▶ _Text passage_
473,385 Members | 1,409 Online
Bytes | Software Development & Data Engineering Community
Post Job

Home Posts Topics Members FAQ

Join Bytes to post your question to a community of 473,385 software developers and data experts.

frequency list

I'm alittle new at C and I'm trying to write a simple program that will
record the frequency of words and just print it out. It is suppose to
take stdin and I heard it's only a few lines but I'm not sure where to
start.

The only example I have to work with is if you ran the program say:

File list contains:
This is a test.
% test < list

10 1
32 3
46 1
84 1
97 1
101 1
104 1
105 2
115 3
116 2

It just checks for the characters and converts it to the ascci value
and number of occurrences and just uses a simple space or tab. I think
someone said that it shouldn't take more than 10-15 lines but I haven't
tried yet. Thank you time.

Apr 25 '06 #1
19 3110
jason_box said:
I'm alittle new at C and I'm trying to write a simple program that will
record the frequency of words and just print it out. It is suppose to
take stdin and I heard it's only a few lines but I'm not sure where to
start.


If you just want to know how many words there are in all, it's pretty easy,
yes. If you wish to record the frequency of each distinct word, it's not as
simple as it sounds. I don't see anyone doing it in fifteen lines, without
using either extremely long lines or, perhaps, non-standard language
extensions (such as, say, C++).

I recommend that you do /not/ try, just yet, to try the latter. Instead,
just write a program to count words. This is easy to do. Start a counter at
0, and record the current "state" of your input - which should be "not in a
word" - i.e. 0. Whenever you hit a non-whitespace character, check the
state. If it's 0 (i.e. not in a word), change it to 1 (i.e. in a word) and
add 1 to the counter. Otherwise, do nothing. Whenever you hit a whitespace
character, change the state to 0.

#include <ctype.h> to get the prototype for isspace().

Once you've dealt with all the input, print the counter.

--
Richard Heathfield
"Usenet is a strange place" - dmr 29/7/1999
http://www.cpax.org.uk
email: rjh at above domain (but drop the www, obviously)

▶ _Entries_
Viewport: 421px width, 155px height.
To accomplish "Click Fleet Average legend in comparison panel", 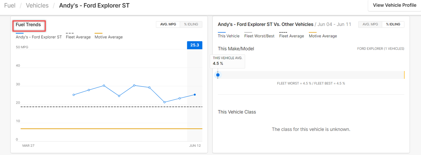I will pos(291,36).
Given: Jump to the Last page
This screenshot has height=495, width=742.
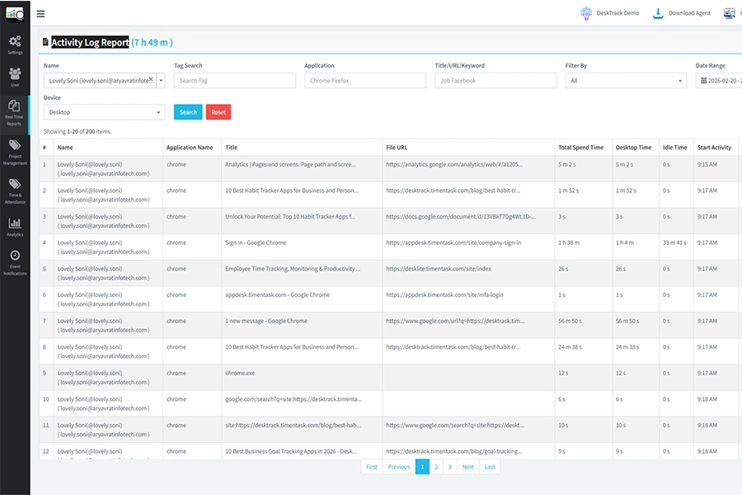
* * *
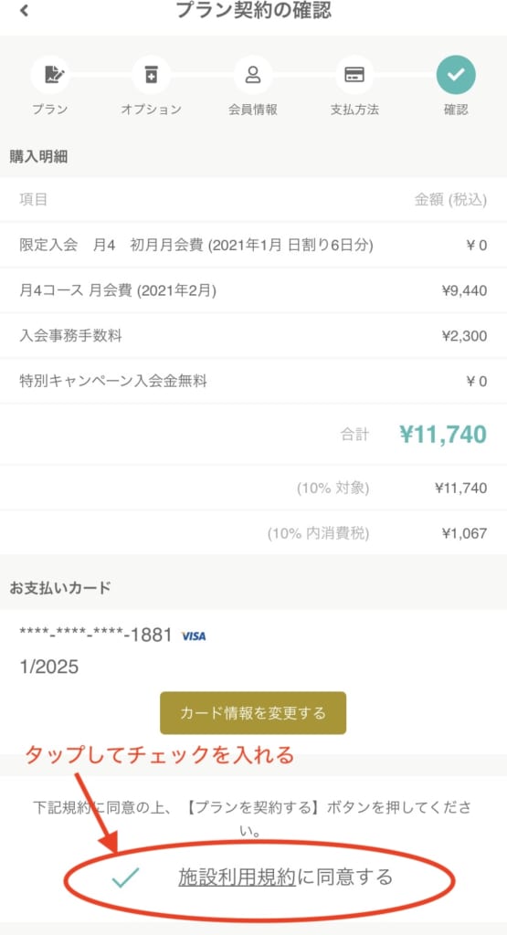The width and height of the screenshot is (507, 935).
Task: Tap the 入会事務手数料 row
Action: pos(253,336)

▶ _Set task 1_
In the word-frequency thread, which header does the reply say to include to get the prototype for isspace()?
▶ _Set task 2_
Retype the word-frequency thread from "Join Bytes to" up to and including "This is a test.".

▶ _Output 1_
ctype.h

▶ _Output 2_
Join Bytes to post your question to a community of 473,385 software developers and data experts.

frequency list

I'm alittle new at C and I'm trying to write a simple program that will
record the frequency of words and just print it out. It is suppose to
take stdin and I heard it's only a few lines but I'm not sure where to
start.

The only example I have to work with is if you ran the program say:

File list contains:
This is a test.